9. Your Data Protection Rights (GDPR)

As a data subject under GDPR, you have the following rights concerning your personal data:

  • The Right to Be Informed: You have the right to be informed about the collection and use of your personal data. This Privacy Policy serves to fulfill this right.
  • The Right of Access (Article 15 GDPR): You have the right to request a copy of the personal data we hold about you and information about how we process it.
  • The Right to Rectification (Article 16 GDPR): You have the right to request that we correct any inaccurate or incomplete personal data we hold about you.
  • The Right to Erasure (“Right to Be Forgotten”) (Article 17 GDPR): You have the right to request the deletion of your personal data under certain circumstances (e.g., if the data is no longer necessary for the purposes for which it was collected, or if you withdraw your consent and there is no other legal basis for processing).
  • The Right to Restriction of Processing (Article 18 GDPR): You have the right to request that we limit the way we use your personal data under certain circumstances (e.g., if you contest the accuracy of the data, or if the processing is unlawful).
  • The Right to Data Portability (Article 20 GDPR): You have the right to receive your personal data in a structured, commonly used, and machine-readable format and to transmit that data to another controller, where technically feasible and where the processing is based on consent or contract.
  • The Right to Object (Article 21 GDPR): You have the right to object to the processing of your personal data based on legitimate interests or for direct marketing purposes.
  • Rights in Relation to Automated Decision-Making and Profiling (Article 22 GDPR): You have the right not to be subject to a decision based solely on automated processing, including profiling, which produces legal effects concerning you or similarly significantly affects you. We do not currently engage in such automated decision-making.

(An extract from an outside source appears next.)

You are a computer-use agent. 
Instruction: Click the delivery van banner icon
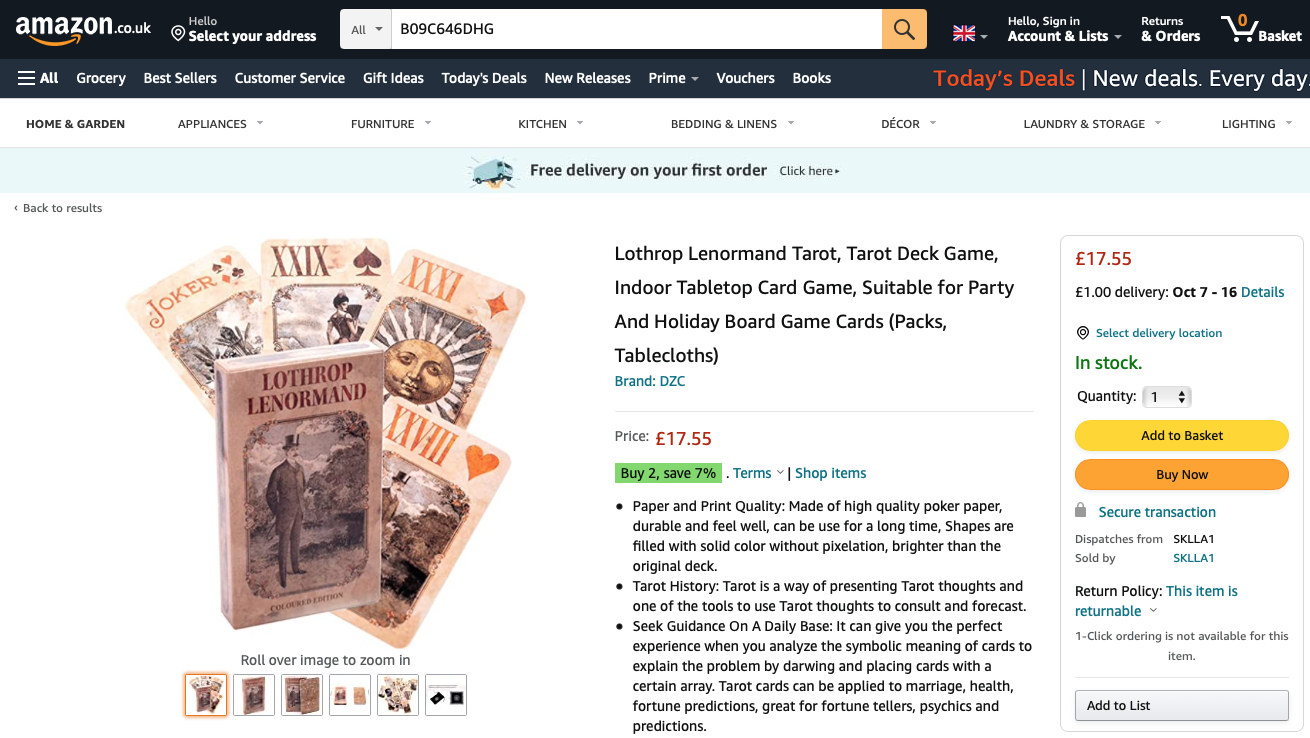pos(493,171)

To exercise any of these rights, please contact us using the contact details provided in Section 11. We will respond to your request within one month, which may be extended by two further months where necessary, taking into account the complexity and number of the requests.

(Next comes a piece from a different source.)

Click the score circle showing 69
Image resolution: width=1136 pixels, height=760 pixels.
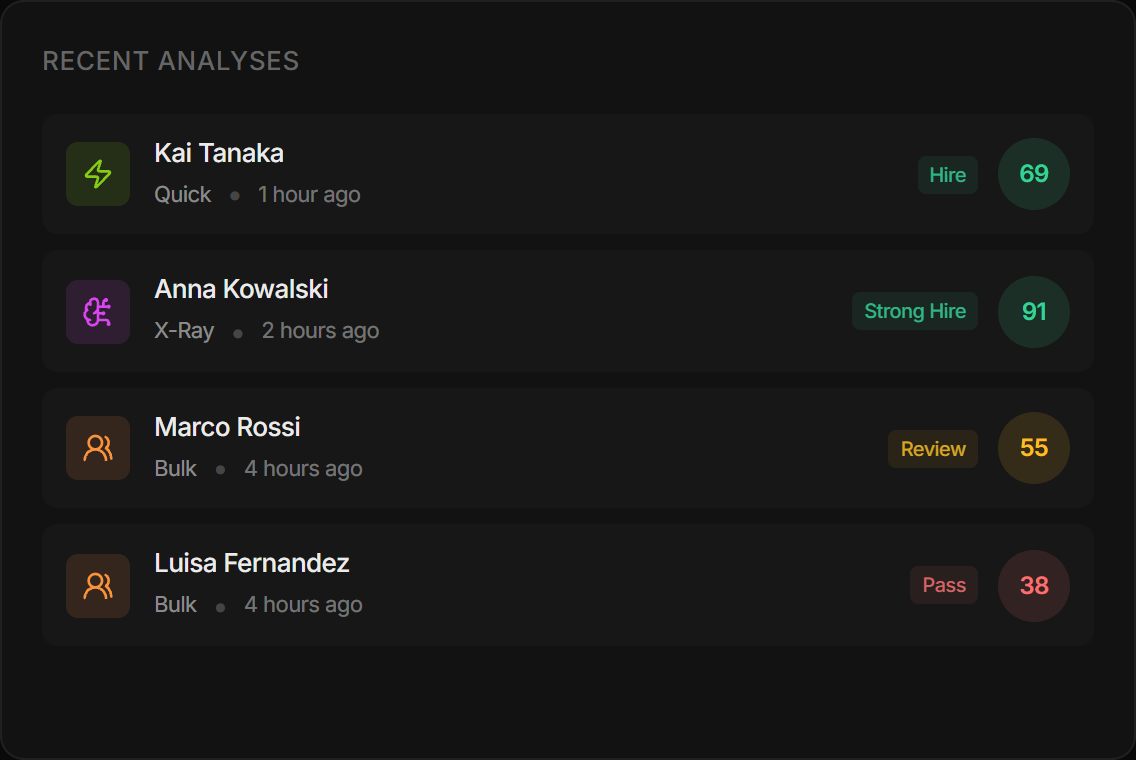1034,174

10. Security of Your Personal Data

We implement appropriate technical and organizational measures to protect your personal data from unauthorized access, accidental loss, destruction, alteration, disclosure, or abuse. These measures include:

  • Encryption: Data is encrypted both in transit and at rest where appropriate.
  • Access Controls: Restricting access to personal data to authorized personnel only.
  • Regular Security Audits: Regularly reviewing our security practices to ensure they are up-to-date and effective.
  • Data Minimization: Collecting only the data necessary for the stated purposes.

While we strive to protect your personal data, no method of transmission over the internet or method of electronic storage is 100% secure. Therefore, we cannot guarantee its absolute security.

11. Contact Us

If you have any questions about this Privacy Policy or our data practices, or if you wish to exercise your data protection rights, please contact us:

ColdLake OÜ Email: info @ coldlake.eu

12. Complaints to the Supervisory Authority

You have the right to lodge a complaint with the Estonian Data Protection Inspectorate (Andmekaitse Inspektsioon) if you believe that your data protection rights have been violated.

Estonian Data Protection Inspectorate (Andmekaitse Inspektsioon) Address: Tatari 39, 10134 Tallinn, Estonia Phone: +372 627 4135 Email: info@aki.ee Website: www.aki.ee

13. Changes to This Privacy Policy

We may update our Privacy Policy from time to time. We will notify you of any changes by posting the new Privacy Policy on this page and updating the “Effective Date” at the top. We encourage you to review this Privacy Policy periodically for any changes. If the changes are significant, we will provide more prominent notice (e.g., through an in-app notification or email).